The post goes viral on the Facebook (in fact patients husband runs an application based on facebook- besides the point!), within 2 days with 22000 shares.

Question here:
is not about the validity of first/ second or third opinions on the patient/ x ray in question. It is about the gross misuse of a social networking site, for maligning an institution- hospital, defaming an orthopaedic surgeon of repute. Sadly, Dr Attique Vasdev (Manipal University Alumnus) who was at the receiving end of the facebook post, is not on facebook. He came to know about the post through his friends & Orthopaedics- Manipal University Alumni group on facebook. All efforts to post Dr Attique`s version of the incident, were promptly removed by the patients husband.

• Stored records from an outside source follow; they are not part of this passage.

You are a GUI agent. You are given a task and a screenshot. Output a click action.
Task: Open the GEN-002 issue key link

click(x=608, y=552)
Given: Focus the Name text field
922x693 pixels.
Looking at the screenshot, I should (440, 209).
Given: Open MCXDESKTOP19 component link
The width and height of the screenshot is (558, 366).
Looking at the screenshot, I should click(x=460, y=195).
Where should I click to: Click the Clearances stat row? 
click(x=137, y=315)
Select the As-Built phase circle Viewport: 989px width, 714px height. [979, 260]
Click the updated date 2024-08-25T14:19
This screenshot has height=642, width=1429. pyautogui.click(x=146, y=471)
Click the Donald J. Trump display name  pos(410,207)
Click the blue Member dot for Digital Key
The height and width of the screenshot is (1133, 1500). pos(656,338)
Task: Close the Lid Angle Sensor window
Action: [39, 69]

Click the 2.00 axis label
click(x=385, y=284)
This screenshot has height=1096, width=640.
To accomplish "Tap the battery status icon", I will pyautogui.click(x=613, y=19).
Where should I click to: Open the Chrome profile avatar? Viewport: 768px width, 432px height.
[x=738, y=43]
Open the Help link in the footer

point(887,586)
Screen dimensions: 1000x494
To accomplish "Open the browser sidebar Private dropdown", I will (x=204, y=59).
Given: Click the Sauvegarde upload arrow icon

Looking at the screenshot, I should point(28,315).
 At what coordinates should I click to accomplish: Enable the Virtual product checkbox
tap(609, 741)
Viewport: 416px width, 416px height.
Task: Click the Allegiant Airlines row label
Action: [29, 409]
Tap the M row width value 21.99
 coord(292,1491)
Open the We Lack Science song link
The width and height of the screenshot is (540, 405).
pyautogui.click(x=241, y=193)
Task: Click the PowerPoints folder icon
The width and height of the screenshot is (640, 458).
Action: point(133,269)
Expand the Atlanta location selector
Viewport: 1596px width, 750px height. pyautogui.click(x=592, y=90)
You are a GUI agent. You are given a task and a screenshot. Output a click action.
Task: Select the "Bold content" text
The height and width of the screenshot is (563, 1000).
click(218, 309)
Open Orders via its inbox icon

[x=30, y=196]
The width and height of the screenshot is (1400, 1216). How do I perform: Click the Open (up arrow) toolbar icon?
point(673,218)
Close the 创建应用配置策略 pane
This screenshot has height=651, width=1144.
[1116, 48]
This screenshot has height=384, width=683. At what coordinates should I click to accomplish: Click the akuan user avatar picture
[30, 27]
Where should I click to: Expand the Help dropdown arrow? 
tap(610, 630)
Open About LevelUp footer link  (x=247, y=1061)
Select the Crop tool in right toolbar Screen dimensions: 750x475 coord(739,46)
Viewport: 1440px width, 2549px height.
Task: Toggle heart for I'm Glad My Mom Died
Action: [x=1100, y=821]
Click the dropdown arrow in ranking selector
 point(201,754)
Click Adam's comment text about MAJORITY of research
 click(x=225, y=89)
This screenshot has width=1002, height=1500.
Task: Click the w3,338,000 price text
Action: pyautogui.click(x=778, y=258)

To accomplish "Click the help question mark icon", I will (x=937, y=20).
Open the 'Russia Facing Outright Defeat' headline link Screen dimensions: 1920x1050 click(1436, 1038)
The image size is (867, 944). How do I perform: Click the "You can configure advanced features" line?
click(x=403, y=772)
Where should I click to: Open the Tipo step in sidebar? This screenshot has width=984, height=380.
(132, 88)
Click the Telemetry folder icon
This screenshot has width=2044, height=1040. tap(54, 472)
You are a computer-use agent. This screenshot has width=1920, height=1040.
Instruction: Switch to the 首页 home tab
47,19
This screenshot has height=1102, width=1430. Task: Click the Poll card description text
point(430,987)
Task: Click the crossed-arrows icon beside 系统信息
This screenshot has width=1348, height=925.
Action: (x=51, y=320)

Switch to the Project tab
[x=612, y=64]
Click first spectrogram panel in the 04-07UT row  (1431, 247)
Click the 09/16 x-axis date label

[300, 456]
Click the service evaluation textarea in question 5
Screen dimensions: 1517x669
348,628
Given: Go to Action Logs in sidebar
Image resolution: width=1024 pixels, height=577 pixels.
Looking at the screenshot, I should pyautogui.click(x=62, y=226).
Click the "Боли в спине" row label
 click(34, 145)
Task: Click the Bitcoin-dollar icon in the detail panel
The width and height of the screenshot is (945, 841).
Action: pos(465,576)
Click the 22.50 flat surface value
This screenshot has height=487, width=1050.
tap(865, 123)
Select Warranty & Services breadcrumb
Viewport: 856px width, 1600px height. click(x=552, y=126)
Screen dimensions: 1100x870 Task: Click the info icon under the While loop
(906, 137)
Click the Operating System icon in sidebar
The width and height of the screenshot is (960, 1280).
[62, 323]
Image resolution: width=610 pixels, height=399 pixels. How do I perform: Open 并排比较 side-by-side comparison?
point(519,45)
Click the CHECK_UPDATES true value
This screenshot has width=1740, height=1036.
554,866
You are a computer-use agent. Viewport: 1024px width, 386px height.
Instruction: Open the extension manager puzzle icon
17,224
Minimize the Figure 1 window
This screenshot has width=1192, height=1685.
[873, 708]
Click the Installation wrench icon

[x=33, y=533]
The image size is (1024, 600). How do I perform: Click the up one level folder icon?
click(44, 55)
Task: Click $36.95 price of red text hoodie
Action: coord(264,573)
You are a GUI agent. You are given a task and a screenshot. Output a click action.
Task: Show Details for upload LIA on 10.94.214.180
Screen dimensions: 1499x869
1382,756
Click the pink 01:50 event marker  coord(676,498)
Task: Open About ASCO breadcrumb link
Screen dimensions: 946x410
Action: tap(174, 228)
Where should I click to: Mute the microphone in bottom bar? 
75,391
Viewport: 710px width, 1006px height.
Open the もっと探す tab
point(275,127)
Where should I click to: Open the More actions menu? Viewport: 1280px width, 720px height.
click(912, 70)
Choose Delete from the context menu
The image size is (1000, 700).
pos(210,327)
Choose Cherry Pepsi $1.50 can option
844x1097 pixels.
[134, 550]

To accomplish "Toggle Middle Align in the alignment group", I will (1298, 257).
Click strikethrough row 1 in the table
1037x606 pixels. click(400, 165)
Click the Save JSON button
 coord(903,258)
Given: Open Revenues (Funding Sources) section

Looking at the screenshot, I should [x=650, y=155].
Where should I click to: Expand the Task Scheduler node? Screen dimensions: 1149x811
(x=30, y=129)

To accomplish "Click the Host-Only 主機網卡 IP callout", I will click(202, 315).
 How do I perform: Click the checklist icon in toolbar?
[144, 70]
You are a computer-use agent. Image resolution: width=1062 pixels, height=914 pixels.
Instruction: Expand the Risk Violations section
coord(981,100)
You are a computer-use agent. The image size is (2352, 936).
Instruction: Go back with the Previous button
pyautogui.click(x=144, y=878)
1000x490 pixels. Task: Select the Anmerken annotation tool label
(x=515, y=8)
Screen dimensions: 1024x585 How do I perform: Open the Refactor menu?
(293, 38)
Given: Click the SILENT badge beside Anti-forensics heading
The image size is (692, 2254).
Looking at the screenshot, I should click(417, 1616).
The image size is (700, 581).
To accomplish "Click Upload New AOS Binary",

Dr Attique Vasdev`s version:
“The patient was referred to me by an old patient and came into the ER on the eve of 18th of November. I recommended an X-ray which indicated a Lateral Malleolus Fracture with Syndismotic Disruption. In view of the fact that this kind of fracture can lead to degenerative changes or painful joints, as per the AO [Arbeitsgemeinschaft für OsteoDePuy Synthesefragen or translated to Association for the Study of Internal Fixation ] guidelines of fracture management for ankle injuries the recommended strategy is surgery as the best course of action. My opinion was in the best interest of the patient, and the patient alone. I did not at any point state whether this was a ‘grade 3 fracture’. That is not terminology we use and was not used in your case.”
Dr Ashok Rajgopal, Chairman, Bone and Joint Institute, Medanta :The Medicity has reviewed the case and his view is as follows, "I am honestly shocked at the contents of the post going viral. The x-rays show a very clear indication for intervention. Anyone with experience in fracture treatment and who has attended any AO [Arbeitsgemeinschaft für OsteoDePuy Synthesefragen or translated to Association for the Study of Internal Fixation] course, which is the bible of fracture treatment, would endorse, whole heartedly, the opinion given by Dr Attique."
Medanta Medicity (post on FaceBook):(however removed by the patients husband): 
“It is extremely unfortunate that irresponsible statements of this nature have been disseminated. We uphold the highest standards of professionalism and ethics. Your post attempts to malign the reputation of the doctor concerned and the institution, on the basis of allegations that are patently false.”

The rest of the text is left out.